[DATA EXTRACT Boundary: Start]

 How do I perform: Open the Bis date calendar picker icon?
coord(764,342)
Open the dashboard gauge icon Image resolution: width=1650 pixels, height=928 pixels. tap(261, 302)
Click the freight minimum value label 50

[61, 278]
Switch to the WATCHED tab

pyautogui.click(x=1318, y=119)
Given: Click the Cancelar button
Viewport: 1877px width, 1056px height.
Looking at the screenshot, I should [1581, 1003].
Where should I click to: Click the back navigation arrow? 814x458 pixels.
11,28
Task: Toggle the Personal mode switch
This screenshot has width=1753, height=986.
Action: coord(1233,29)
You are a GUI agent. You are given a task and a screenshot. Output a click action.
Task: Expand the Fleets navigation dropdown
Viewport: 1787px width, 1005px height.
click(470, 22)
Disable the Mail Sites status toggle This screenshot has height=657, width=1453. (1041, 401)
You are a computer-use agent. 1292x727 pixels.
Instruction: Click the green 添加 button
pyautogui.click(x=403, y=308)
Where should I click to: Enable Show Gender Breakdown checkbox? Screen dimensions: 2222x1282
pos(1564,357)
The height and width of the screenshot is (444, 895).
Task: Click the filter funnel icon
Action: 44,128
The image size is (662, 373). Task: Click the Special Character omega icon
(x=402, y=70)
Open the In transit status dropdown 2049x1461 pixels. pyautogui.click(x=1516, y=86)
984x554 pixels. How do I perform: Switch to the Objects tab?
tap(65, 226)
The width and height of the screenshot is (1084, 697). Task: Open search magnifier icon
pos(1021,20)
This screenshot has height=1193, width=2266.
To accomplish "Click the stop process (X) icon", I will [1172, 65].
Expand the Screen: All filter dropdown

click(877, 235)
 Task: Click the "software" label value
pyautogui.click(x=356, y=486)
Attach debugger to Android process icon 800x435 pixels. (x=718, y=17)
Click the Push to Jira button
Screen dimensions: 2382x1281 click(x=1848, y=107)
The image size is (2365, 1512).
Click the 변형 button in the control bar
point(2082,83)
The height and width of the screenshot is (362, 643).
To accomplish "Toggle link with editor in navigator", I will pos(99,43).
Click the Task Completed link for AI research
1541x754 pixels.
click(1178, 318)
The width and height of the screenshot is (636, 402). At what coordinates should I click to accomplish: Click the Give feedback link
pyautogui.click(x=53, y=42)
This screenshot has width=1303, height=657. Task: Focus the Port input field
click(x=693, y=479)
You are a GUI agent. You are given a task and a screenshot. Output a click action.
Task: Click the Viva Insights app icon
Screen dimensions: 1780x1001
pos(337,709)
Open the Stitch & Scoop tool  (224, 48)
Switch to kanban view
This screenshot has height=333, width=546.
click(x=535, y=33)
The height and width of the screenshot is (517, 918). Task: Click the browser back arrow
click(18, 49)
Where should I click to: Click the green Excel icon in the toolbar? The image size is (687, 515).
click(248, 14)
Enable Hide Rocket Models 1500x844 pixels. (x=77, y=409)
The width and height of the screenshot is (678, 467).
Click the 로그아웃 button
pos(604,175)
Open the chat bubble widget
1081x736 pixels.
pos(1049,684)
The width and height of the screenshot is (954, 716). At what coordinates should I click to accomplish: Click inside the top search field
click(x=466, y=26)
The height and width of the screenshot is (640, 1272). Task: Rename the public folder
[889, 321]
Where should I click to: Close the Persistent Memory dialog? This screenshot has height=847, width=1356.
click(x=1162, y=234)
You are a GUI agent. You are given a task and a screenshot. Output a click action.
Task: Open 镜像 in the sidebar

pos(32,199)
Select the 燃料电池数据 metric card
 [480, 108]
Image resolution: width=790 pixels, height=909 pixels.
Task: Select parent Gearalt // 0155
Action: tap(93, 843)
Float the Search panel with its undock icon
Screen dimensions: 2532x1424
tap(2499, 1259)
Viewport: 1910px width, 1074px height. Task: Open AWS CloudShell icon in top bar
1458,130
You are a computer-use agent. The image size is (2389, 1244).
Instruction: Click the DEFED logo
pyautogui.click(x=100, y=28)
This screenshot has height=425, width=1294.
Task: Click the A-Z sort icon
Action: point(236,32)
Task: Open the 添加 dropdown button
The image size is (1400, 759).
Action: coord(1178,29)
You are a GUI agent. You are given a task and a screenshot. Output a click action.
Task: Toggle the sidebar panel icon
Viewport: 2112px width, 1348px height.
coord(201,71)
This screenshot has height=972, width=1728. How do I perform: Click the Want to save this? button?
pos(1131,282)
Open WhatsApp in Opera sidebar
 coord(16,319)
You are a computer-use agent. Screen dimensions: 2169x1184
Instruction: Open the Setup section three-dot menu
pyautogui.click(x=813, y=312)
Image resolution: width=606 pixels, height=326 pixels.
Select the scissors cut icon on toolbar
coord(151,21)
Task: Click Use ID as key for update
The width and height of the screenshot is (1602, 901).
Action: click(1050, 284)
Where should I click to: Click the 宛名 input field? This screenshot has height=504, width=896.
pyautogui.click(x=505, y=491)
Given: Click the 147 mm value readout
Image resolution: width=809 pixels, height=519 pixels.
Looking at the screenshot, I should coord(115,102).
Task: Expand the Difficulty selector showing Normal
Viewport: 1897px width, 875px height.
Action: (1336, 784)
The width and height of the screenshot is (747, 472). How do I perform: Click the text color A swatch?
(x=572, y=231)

[DATA EXTRACT Boundary: End]

-- WORK INSTRUCTION --
Restate every entry above word for word.

-- RESPONSE BOX --
 How do I perform: Open the Bis date calendar picker icon?
coord(764,342)
Open the dashboard gauge icon Image resolution: width=1650 pixels, height=928 pixels. tap(261, 302)
Click the freight minimum value label 50

[61, 278]
Switch to the WATCHED tab

pyautogui.click(x=1318, y=119)
Given: Click the Cancelar button
Viewport: 1877px width, 1056px height.
Looking at the screenshot, I should [1581, 1003].
Where should I click to: Click the back navigation arrow? 814x458 pixels.
11,28
Task: Toggle the Personal mode switch
This screenshot has width=1753, height=986.
Action: coord(1233,29)
You are a GUI agent. You are given a task and a screenshot. Output a click action.
Task: Expand the Fleets navigation dropdown
Viewport: 1787px width, 1005px height.
click(470, 22)
Disable the Mail Sites status toggle This screenshot has height=657, width=1453. (1041, 401)
You are a computer-use agent. 1292x727 pixels.
Instruction: Click the green 添加 button
pyautogui.click(x=403, y=308)
Where should I click to: Enable Show Gender Breakdown checkbox? Screen dimensions: 2222x1282
pos(1564,357)
The height and width of the screenshot is (444, 895).
Task: Click the filter funnel icon
Action: 44,128
The image size is (662, 373). Task: Click the Special Character omega icon
(x=402, y=70)
Open the In transit status dropdown 2049x1461 pixels. pyautogui.click(x=1516, y=86)
984x554 pixels. How do I perform: Switch to the Objects tab?
tap(65, 226)
The width and height of the screenshot is (1084, 697). Task: Open search magnifier icon
pos(1021,20)
This screenshot has height=1193, width=2266.
To accomplish "Click the stop process (X) icon", I will [1172, 65].
Expand the Screen: All filter dropdown

click(877, 235)
 Task: Click the "software" label value
pyautogui.click(x=356, y=486)
Attach debugger to Android process icon 800x435 pixels. (x=718, y=17)
Click the Push to Jira button
Screen dimensions: 2382x1281 click(x=1848, y=107)
The image size is (2365, 1512).
Click the 변형 button in the control bar
point(2082,83)
The height and width of the screenshot is (362, 643).
To accomplish "Toggle link with editor in navigator", I will pos(99,43).
Click the Task Completed link for AI research
1541x754 pixels.
click(1178, 318)
The width and height of the screenshot is (636, 402). At what coordinates should I click to accomplish: Click the Give feedback link
pyautogui.click(x=53, y=42)
This screenshot has width=1303, height=657. Task: Focus the Port input field
click(x=693, y=479)
You are a GUI agent. You are given a task and a screenshot. Output a click action.
Task: Click the Viva Insights app icon
Screen dimensions: 1780x1001
pos(337,709)
Open the Stitch & Scoop tool  (224, 48)
Switch to kanban view
This screenshot has height=333, width=546.
click(x=535, y=33)
The height and width of the screenshot is (517, 918). Task: Click the browser back arrow
click(18, 49)
Where should I click to: Click the green Excel icon in the toolbar? The image size is (687, 515).
click(248, 14)
Enable Hide Rocket Models 1500x844 pixels. (x=77, y=409)
The width and height of the screenshot is (678, 467).
Click the 로그아웃 button
pos(604,175)
Open the chat bubble widget
1081x736 pixels.
pos(1049,684)
The width and height of the screenshot is (954, 716). At what coordinates should I click to accomplish: Click inside the top search field
click(x=466, y=26)
The height and width of the screenshot is (640, 1272). Task: Rename the public folder
[889, 321]
Where should I click to: Close the Persistent Memory dialog? This screenshot has height=847, width=1356.
click(x=1162, y=234)
You are a GUI agent. You are given a task and a screenshot. Output a click action.
Task: Open 镜像 in the sidebar

pos(32,199)
Select the 燃料电池数据 metric card
 [480, 108]
Image resolution: width=790 pixels, height=909 pixels.
Task: Select parent Gearalt // 0155
Action: tap(93, 843)
Float the Search panel with its undock icon
Screen dimensions: 2532x1424
tap(2499, 1259)
Viewport: 1910px width, 1074px height. Task: Open AWS CloudShell icon in top bar
1458,130
You are a computer-use agent. The image size is (2389, 1244).
Instruction: Click the DEFED logo
pyautogui.click(x=100, y=28)
This screenshot has height=425, width=1294.
Task: Click the A-Z sort icon
Action: point(236,32)
Task: Open the 添加 dropdown button
The image size is (1400, 759).
Action: coord(1178,29)
You are a GUI agent. You are given a task and a screenshot. Output a click action.
Task: Toggle the sidebar panel icon
Viewport: 2112px width, 1348px height.
coord(201,71)
This screenshot has height=972, width=1728. How do I perform: Click the Want to save this? button?
pos(1131,282)
Open WhatsApp in Opera sidebar
 coord(16,319)
You are a computer-use agent. Screen dimensions: 2169x1184
Instruction: Open the Setup section three-dot menu
pyautogui.click(x=813, y=312)
Image resolution: width=606 pixels, height=326 pixels.
Select the scissors cut icon on toolbar
coord(151,21)
Task: Click Use ID as key for update
The width and height of the screenshot is (1602, 901).
Action: click(1050, 284)
Where should I click to: Click the 宛名 input field? This screenshot has height=504, width=896.
pyautogui.click(x=505, y=491)
Given: Click the 147 mm value readout
Image resolution: width=809 pixels, height=519 pixels.
Looking at the screenshot, I should coord(115,102).
Task: Expand the Difficulty selector showing Normal
Viewport: 1897px width, 875px height.
Action: (1336, 784)
The width and height of the screenshot is (747, 472). How do I perform: Click the text color A swatch?
(x=572, y=231)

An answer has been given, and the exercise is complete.